But the asymmetry does not depend on her choices. When a counterpart scripts courtly theatrics on a state carpet, or a president rates a colleague’s looks from a summit stage, audiences absorb an old pecking order: who is cast as statesman, who as supporting character.
Meanwhile, the policies that change lives struggle to compete with the optics. Since early 2023, Italy’s rules for NGO rescue ships have required vessels to sail directly to assigned (often distant) ports after a single rescue, curbing multi-rescue missions and inviting fines and detentions (although courts have begun to push back). Italian-run centers built on Albanian soil to process some asylum claims are an EU test case that has lurched through delays and court scrutiny. At home, Parliament extended Italy’s surrogacy ban extraterritorially, criminalizing Italians who seek surrogacy internationally.

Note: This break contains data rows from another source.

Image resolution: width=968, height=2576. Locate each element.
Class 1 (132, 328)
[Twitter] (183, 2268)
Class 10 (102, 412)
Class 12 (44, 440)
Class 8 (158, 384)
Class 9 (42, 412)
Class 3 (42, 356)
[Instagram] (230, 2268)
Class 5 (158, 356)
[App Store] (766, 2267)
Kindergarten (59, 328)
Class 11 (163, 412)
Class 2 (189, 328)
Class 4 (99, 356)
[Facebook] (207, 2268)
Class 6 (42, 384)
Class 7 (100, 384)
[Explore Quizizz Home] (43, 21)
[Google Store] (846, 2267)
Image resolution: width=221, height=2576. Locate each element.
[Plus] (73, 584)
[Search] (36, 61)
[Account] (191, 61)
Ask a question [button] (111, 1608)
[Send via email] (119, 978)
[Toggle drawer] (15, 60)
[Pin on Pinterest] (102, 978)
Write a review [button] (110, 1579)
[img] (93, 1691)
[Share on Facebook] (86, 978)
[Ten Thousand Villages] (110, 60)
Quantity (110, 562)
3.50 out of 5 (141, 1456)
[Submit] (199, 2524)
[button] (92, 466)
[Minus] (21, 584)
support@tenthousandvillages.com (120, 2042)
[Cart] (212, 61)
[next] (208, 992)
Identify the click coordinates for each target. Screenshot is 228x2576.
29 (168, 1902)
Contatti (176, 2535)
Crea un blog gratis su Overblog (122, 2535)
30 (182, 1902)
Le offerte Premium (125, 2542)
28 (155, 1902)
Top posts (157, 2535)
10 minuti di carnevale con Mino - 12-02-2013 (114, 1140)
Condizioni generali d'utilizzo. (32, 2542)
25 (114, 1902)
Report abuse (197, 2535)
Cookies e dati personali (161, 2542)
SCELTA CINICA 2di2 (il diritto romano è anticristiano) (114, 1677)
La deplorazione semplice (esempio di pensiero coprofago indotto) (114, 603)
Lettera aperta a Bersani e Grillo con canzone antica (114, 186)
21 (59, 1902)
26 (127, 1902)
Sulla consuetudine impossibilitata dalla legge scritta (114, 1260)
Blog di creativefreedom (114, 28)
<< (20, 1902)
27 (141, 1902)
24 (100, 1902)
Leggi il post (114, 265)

The remedy isn’t to erase personality — politics is made by people, and symbols matter. The remedy is to reverse the ratio. Lead with consequences: what the statute does, what the budget funds, whose rights are curtailed or expanded, how courts respond, whether promised outcomes arrive. Treat optics as color, not content. Audit the news language, diversify who edits, who produces, and who appears as an expert — because representation upstream changes what counts as “news” downstream. And from the podiums where hierarchies are performed, retire the gallantry and cosmetic compliments. Let the moment be about the meeting, not the meme.
This isn’t about liking or disliking Giorgia Meloni. It’s about recognizing how a male-coded public sphere still reads women in power through a keyhole, and then mistakes the keyhole for the room. A healthier politics, and a healthier press, would make the government the story and put the choreography aside. If we want democratic scrutiny worthy of the name, we should start there.